Instructions to follow:
How many of the lines below include the word "input"? Only the number should be given.

Stored data:
########
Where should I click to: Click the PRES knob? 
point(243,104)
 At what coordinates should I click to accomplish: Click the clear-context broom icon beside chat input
########
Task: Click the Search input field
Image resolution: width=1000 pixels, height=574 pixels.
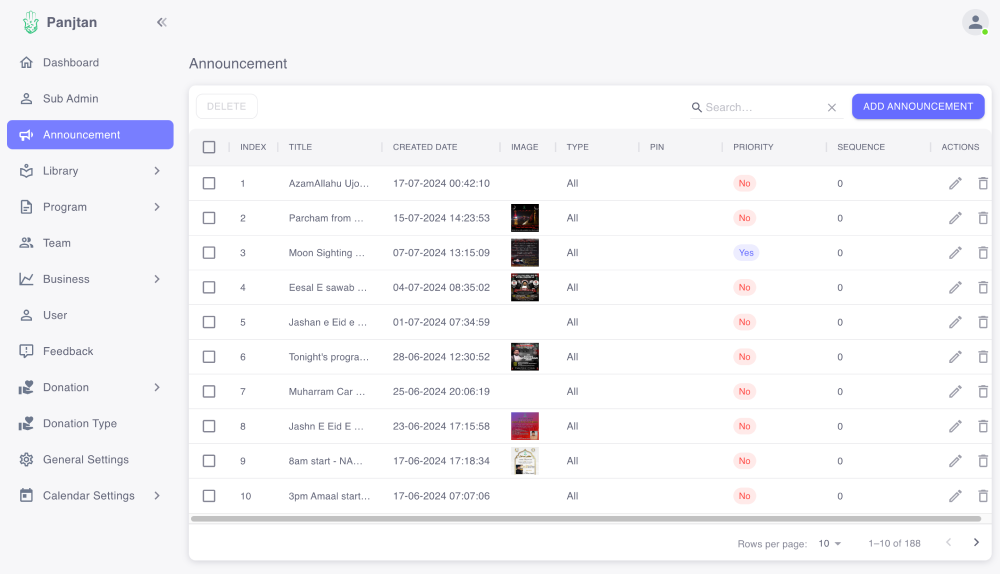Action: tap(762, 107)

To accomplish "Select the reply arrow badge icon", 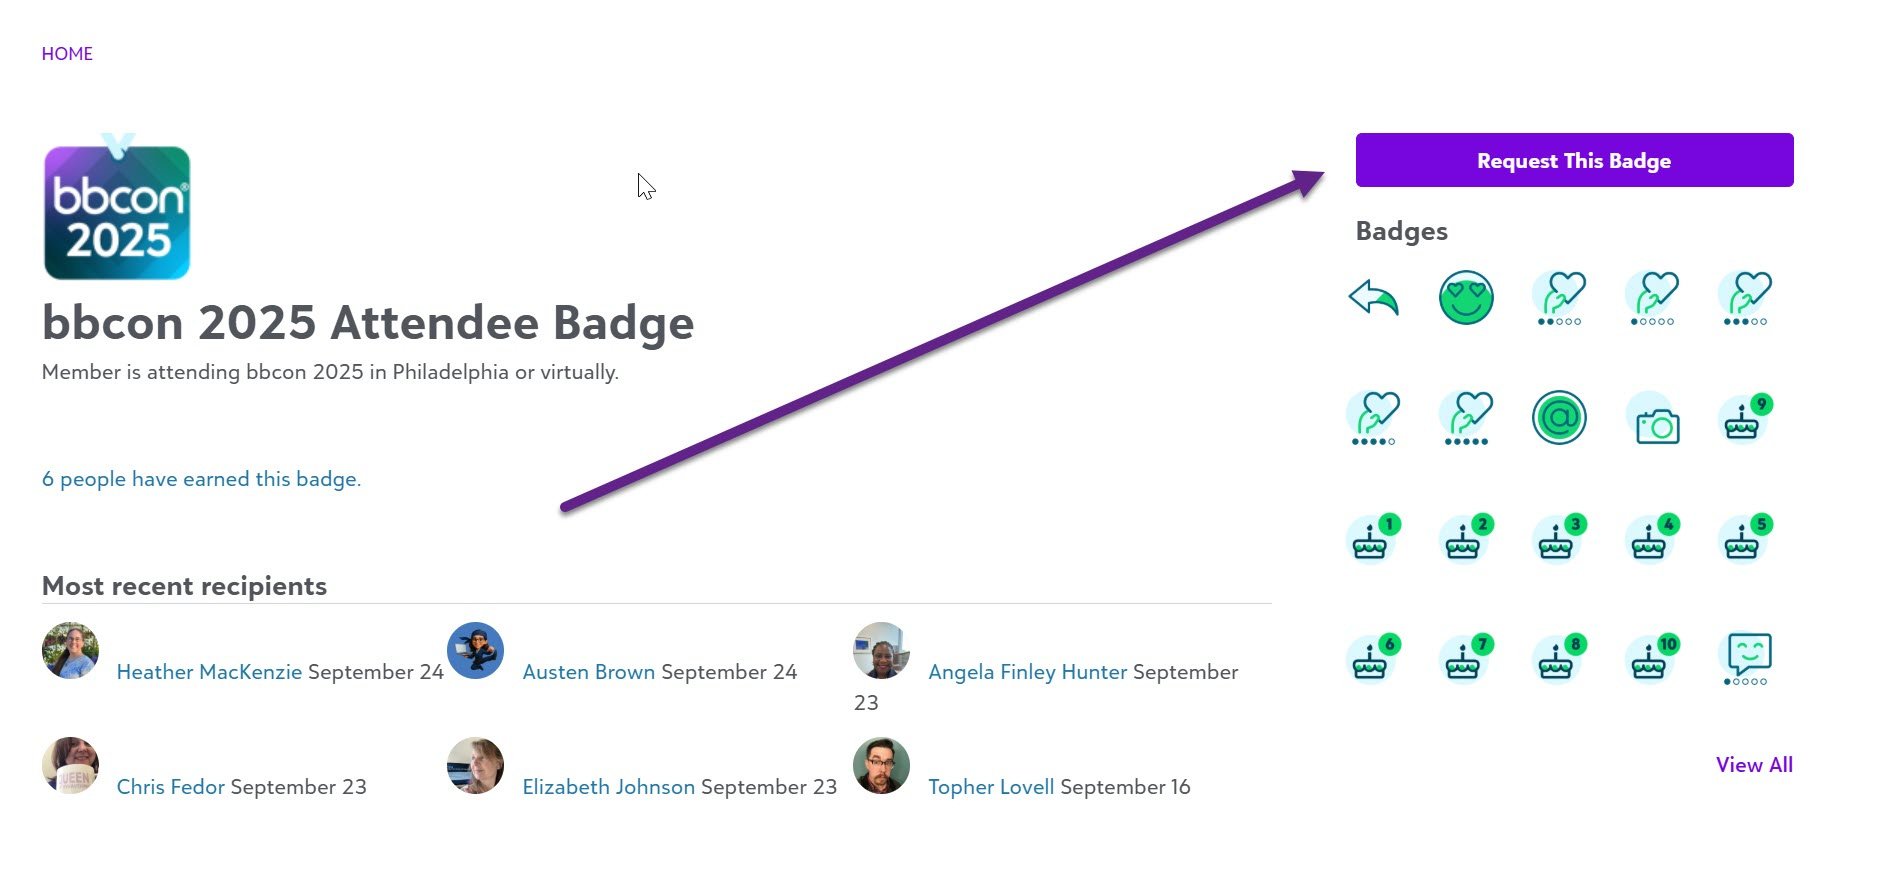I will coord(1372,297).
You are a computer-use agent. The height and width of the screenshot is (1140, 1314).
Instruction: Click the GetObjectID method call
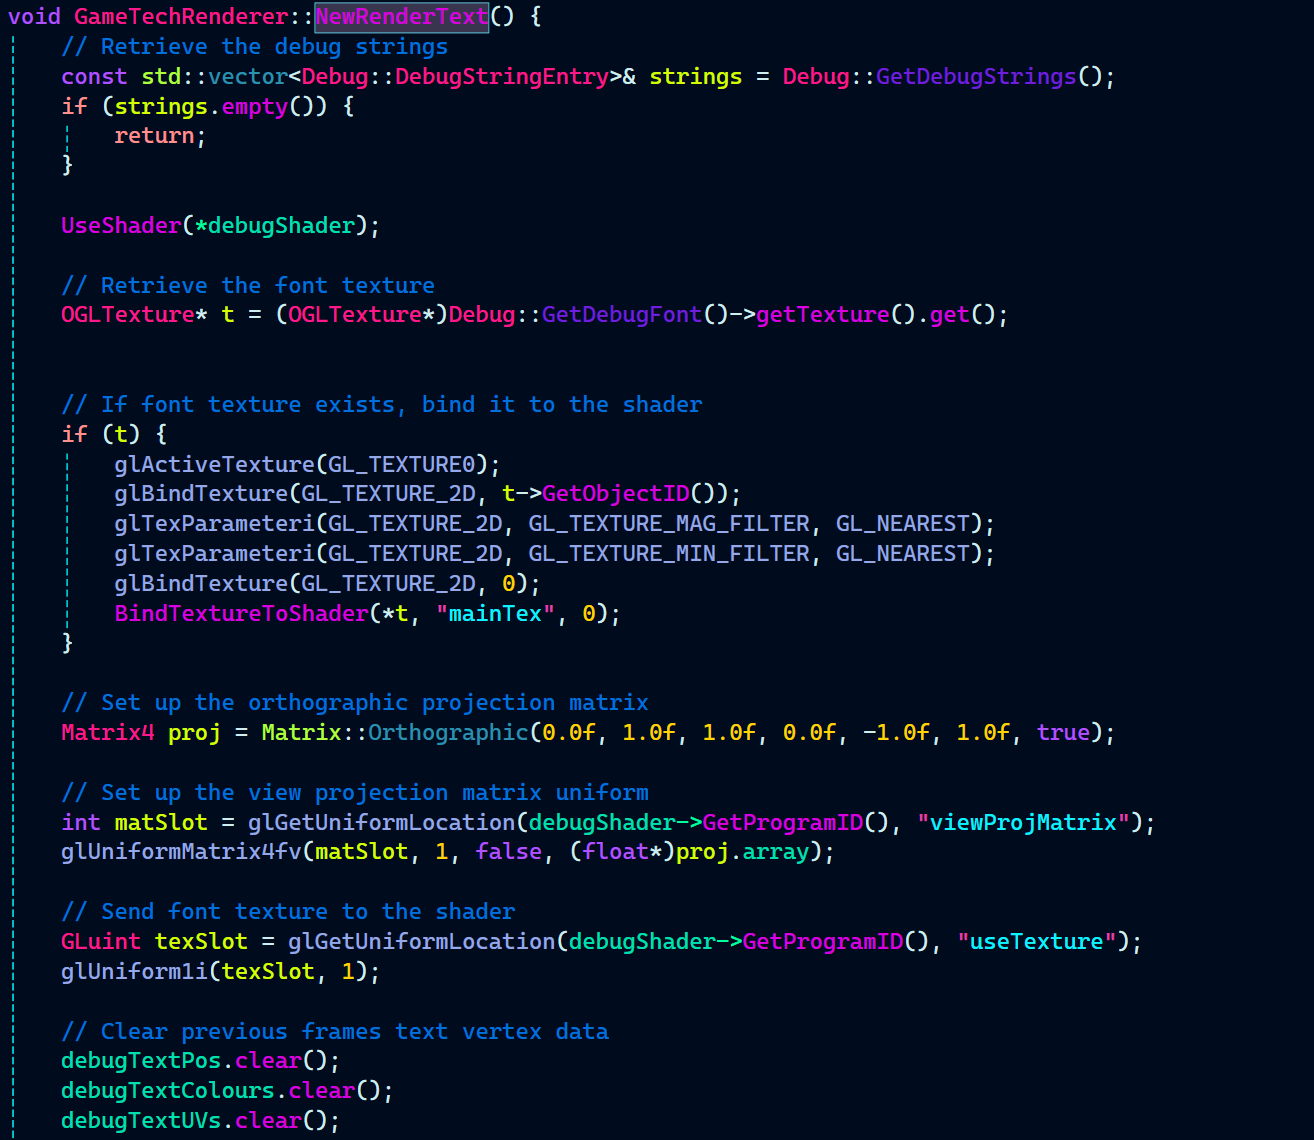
########
Task result:
2